I have started on the family’s Christmas stockings. The first one, for Thing 2, is closer to the end than to the start, although there seems to be an awful lot of yarn left to go. I’m knitting this one in hand-dyed Fleece Artist Blue-Faced Leicester Aran (100% wool) in what I believe is the Red Fox colourway. I bought this yarn years ago as part of the Elmira flap hat and fingerless glove set; I knit the hat (which I still love — Ravelry pattern entry here), but I never got around to the gloves. Since this is Thing 2’s favourite colour palette, I figured the yarn would make a lovely Christmas stocking instead.

Thing the Fourth:

I made pancakes and apples for dinner yesterday. I’ve been trying to use up ingredients we already have in the pantry, and there was some pancake mix in there left over from the summer (not sure if it was from camping or the cottage). Paired with some chopped apples and with a drizzle of maple syrup on top, it made a lovely meal!

It’s Beginning to Look a Lot Like…

It feels like the Christmas season is finally in full swing! Now that my last market of the season is complete, I can actually concentrate on our family celebrations at home.

I introduced you last year to our household’s Elf on the Shelf, who was named Candy Cane by my kids. As she does every year, Candy Cane showed up on the first day of December, along with the advent calendars.
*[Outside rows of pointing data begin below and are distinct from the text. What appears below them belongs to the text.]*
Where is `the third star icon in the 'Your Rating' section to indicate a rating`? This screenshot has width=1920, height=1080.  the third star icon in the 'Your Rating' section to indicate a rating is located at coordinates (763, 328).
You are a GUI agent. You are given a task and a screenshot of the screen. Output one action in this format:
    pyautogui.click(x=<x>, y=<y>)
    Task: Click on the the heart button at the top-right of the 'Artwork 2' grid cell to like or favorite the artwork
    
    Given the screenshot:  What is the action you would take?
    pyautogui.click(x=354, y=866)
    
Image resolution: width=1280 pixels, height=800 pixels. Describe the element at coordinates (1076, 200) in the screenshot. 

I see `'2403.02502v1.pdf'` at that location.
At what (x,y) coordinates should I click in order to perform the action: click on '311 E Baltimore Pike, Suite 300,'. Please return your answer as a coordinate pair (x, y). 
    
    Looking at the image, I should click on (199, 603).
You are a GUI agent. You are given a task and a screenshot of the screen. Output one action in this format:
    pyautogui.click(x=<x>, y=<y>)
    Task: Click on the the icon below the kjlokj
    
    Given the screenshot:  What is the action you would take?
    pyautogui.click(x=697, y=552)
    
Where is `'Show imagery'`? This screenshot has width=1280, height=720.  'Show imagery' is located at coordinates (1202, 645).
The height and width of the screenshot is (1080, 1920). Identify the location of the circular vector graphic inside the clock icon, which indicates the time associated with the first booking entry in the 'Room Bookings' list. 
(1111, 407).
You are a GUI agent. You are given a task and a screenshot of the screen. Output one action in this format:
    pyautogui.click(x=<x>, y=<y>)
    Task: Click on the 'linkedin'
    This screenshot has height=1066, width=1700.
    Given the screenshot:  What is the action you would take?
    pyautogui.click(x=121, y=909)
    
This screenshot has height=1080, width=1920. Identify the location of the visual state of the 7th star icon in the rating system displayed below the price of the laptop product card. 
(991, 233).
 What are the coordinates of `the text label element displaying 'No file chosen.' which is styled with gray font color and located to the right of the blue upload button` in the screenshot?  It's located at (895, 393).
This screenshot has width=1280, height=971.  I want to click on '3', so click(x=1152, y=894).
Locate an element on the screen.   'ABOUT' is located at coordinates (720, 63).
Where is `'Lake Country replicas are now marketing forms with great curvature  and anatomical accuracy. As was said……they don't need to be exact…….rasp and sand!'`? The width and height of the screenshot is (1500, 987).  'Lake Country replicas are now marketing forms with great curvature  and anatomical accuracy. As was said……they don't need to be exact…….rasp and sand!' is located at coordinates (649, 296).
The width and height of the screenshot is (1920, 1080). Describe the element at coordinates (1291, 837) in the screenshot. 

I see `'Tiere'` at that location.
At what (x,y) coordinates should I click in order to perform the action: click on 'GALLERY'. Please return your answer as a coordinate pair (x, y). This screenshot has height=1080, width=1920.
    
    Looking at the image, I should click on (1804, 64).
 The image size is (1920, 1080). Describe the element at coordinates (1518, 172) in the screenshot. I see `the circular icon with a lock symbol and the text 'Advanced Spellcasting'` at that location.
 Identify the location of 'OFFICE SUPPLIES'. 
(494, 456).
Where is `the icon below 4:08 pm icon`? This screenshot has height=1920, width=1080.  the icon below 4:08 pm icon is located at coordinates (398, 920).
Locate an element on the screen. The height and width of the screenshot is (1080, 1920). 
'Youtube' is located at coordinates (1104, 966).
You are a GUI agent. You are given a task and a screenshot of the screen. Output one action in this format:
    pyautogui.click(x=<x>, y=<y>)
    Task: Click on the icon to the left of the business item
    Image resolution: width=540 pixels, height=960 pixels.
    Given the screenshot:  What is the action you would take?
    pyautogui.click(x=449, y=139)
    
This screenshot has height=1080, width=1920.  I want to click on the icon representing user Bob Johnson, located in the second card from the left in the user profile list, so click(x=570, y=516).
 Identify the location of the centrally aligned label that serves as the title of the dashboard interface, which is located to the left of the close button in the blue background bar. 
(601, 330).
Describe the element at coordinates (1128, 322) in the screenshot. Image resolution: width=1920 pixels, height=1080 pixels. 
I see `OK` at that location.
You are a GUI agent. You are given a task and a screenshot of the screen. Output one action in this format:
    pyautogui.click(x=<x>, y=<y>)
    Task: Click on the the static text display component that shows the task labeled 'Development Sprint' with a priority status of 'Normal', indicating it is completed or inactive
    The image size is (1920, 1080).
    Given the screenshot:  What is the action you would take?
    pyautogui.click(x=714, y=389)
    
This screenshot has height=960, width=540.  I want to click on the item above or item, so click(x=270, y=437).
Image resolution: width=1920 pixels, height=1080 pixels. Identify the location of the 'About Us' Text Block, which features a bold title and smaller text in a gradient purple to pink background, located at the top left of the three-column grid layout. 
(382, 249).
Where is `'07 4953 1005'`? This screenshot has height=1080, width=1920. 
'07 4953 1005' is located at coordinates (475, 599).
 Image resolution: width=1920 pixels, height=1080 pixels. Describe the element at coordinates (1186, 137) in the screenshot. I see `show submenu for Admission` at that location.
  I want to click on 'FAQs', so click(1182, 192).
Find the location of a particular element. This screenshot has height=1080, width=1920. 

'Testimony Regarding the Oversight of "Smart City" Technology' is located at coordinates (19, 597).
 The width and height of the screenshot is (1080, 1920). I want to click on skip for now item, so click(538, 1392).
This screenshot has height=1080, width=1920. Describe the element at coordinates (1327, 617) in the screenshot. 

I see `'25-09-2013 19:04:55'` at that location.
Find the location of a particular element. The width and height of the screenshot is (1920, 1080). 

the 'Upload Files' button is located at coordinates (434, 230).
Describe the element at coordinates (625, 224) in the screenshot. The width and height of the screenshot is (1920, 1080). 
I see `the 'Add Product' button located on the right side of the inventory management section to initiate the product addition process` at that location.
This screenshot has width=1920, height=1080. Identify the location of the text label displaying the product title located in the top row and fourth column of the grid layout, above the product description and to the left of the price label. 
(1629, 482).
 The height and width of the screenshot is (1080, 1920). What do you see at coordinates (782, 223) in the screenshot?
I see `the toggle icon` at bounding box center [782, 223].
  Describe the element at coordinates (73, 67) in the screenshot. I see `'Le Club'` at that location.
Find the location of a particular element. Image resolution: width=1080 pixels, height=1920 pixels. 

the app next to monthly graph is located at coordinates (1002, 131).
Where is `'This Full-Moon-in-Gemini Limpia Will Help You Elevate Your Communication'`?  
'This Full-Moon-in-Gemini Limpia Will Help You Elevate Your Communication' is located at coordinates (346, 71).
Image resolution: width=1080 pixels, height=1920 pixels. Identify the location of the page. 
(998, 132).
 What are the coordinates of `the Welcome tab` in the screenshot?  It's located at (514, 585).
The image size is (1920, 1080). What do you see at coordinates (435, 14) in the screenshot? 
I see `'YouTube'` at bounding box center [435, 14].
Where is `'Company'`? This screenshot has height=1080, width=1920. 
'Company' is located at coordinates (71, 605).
On December 1st, Candy Cane appeared on the family room mantle, bringing with her a suitcase overflowing with tiny outfits.

On December 2nd, she hid away in our old china cabinet and tried on her outfits in front of my grandmother’s antique hand mirror.

On December 3rd, she spent time in the kitchen making hot chocolate.

And today, December 4th, she absconded with some of the kids’ LEGOs, including some minifigs from their advent calendar, and played with them by the window.

In addition to hunting for Candy Cane every morning, an essential element of this part of the season is making Christmas gifts. I was thrilled last week when Thing 1 came back from Guides with this lovely mason jar full of chocolate chip cookie mix. Each member of the troupe learned about following a recipe and got to measure out and package their own ingredients. I thought it was a great learning experience, and the girls had a lot of fun! (You can find the recipe on Very Best Baking if you want to make one of these jars yourself.)

Thing 1’s experience with making the cookie mix made me think. I do all kinds of canning, so why am I not making dried mixes in jars as well? These aren’t just good Christmas presents, they’re fantastic for teacher appreciation, housewarmings, new parents, sick friends, poor students and young adults moving out for the first time… I already have two books that devote a large portion of their contents to the subject: Company’s Coming: Gifts from the Kitchen (Jean Paré, 2001) and Jazzy Jars: Glorious Gift Ideas (Marie Browning, 2002), and as someone who makes preserves I have lots and lots of jars, so why am I not using them? I honestly think it’s because I have too much choice (I know, not the most horrible thing overall), and I’m having a hard time narrowing it down.

So my question is this: what is your favourite recipe for a dry mix in a jar?